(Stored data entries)
◇ ◇ ◇ ◇ ◇ ◇ ◇
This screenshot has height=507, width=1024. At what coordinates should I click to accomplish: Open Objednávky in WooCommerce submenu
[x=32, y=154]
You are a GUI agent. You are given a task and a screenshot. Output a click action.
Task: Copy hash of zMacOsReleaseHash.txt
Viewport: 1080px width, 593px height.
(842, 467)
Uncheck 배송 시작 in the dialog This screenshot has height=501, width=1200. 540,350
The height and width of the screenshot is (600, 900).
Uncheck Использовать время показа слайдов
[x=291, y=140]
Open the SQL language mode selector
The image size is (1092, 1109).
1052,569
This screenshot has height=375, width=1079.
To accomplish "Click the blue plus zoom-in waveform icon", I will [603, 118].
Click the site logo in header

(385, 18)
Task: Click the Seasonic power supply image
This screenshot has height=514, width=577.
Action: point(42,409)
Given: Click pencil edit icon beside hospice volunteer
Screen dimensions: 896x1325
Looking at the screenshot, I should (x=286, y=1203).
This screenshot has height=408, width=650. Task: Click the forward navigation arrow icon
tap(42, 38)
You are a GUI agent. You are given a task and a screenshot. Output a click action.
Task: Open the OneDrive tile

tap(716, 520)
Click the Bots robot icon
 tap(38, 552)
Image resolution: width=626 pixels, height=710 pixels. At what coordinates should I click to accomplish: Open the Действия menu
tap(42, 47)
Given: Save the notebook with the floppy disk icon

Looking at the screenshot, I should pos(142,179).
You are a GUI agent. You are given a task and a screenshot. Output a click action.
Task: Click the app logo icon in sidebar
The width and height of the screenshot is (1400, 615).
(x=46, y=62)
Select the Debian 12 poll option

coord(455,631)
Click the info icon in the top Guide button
◇ ◇ ◇ ◇ ◇ ◇ ◇
◆ Your assignment
Begin with the line that contains "The width and" and set down each line exactly until the records above end, including the final line.

◆ Answer to the exercise
The width and height of the screenshot is (1400, 615).
(x=46, y=62)
Select the Debian 12 poll option

coord(455,631)
Click the info icon in the top Guide button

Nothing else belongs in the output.